» Your task
Begin at the line with "Impressum (13, 2382)" and write out every line after it, exactly, through the last line below, adding nothing.

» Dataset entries
++++++++++

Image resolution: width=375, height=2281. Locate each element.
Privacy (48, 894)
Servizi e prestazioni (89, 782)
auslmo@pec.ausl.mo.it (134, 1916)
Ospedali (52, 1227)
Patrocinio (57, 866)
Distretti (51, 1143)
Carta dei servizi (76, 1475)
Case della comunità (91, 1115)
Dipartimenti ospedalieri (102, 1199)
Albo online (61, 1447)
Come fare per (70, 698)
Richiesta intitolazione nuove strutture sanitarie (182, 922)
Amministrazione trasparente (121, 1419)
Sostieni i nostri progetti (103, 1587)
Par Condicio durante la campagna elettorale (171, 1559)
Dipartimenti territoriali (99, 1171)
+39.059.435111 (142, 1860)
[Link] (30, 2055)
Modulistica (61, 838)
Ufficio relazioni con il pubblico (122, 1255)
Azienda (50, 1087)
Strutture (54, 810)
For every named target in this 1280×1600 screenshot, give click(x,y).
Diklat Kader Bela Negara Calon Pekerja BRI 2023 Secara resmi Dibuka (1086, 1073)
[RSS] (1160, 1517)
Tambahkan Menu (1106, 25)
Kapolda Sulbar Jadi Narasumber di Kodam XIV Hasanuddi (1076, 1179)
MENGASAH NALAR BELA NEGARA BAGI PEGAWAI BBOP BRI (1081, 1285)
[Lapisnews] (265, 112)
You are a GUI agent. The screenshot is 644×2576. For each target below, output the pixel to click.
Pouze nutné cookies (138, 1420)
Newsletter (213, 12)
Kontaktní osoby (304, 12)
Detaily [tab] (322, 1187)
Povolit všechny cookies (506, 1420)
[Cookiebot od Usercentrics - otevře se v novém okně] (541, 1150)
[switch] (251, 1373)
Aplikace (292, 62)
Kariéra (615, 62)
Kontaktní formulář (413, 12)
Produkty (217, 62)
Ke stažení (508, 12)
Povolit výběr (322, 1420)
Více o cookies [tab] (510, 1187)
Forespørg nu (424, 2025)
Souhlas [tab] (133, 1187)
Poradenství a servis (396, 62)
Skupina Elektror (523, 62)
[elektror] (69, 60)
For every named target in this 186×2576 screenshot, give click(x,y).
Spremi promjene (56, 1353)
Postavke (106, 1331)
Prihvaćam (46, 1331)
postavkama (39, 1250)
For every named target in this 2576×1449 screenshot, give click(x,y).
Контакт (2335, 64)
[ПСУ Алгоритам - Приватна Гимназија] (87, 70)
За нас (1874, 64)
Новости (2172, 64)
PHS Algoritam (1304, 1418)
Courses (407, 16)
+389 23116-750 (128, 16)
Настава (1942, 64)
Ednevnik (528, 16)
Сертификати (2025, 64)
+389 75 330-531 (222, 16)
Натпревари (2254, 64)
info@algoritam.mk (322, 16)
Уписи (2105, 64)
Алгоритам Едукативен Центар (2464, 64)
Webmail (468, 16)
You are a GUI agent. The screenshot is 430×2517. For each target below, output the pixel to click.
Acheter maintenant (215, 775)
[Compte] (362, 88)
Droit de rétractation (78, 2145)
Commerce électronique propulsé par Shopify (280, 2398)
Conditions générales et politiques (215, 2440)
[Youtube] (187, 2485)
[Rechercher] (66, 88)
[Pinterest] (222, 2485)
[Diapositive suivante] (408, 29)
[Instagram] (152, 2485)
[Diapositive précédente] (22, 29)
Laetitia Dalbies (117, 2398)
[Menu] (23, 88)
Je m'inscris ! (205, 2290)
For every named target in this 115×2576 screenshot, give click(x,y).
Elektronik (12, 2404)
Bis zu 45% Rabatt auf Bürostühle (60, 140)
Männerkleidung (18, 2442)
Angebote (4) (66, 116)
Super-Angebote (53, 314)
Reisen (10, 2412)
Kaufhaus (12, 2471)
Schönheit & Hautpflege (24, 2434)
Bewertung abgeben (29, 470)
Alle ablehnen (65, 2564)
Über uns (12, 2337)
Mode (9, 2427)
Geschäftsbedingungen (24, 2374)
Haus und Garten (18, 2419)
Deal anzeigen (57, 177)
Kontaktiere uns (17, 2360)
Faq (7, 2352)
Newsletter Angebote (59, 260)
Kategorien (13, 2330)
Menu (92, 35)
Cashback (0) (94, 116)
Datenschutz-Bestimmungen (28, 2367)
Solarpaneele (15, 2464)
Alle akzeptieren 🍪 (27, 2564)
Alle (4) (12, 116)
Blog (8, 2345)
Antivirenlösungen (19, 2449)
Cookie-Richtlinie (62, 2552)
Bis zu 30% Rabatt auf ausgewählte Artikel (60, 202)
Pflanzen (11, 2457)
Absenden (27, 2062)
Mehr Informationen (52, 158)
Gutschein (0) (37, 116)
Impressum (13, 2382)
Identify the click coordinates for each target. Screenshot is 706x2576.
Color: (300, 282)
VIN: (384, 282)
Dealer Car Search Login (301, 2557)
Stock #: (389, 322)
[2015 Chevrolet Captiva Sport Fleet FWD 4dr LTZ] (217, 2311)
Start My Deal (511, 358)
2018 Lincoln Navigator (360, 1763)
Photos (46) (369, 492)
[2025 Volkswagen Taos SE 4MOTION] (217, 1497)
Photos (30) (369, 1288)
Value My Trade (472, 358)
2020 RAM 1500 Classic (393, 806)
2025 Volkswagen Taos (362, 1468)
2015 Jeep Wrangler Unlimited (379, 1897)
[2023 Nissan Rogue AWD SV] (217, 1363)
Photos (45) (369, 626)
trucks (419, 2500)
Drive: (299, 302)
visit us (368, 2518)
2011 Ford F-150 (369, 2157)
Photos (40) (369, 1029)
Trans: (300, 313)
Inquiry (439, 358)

++++++++++

» Response box
Impressum (13, 2382)
Identify the click coordinates for each target. Screenshot is 706x2576.
Color: (300, 282)
VIN: (384, 282)
Dealer Car Search Login (301, 2557)
Stock #: (389, 322)
[2015 Chevrolet Captiva Sport Fleet FWD 4dr LTZ] (217, 2311)
Start My Deal (511, 358)
2018 Lincoln Navigator (360, 1763)
Photos (46) (369, 492)
[2025 Volkswagen Taos SE 4MOTION] (217, 1497)
Photos (30) (369, 1288)
Value My Trade (472, 358)
2020 RAM 1500 Classic (393, 806)
2025 Volkswagen Taos (362, 1468)
2015 Jeep Wrangler Unlimited (379, 1897)
[2023 Nissan Rogue AWD SV] (217, 1363)
Photos (45) (369, 626)
trucks (419, 2500)
Drive: (299, 302)
visit us (368, 2518)
2011 Ford F-150 (369, 2157)
Photos (40) (369, 1029)
Trans: (300, 313)
Inquiry (439, 358)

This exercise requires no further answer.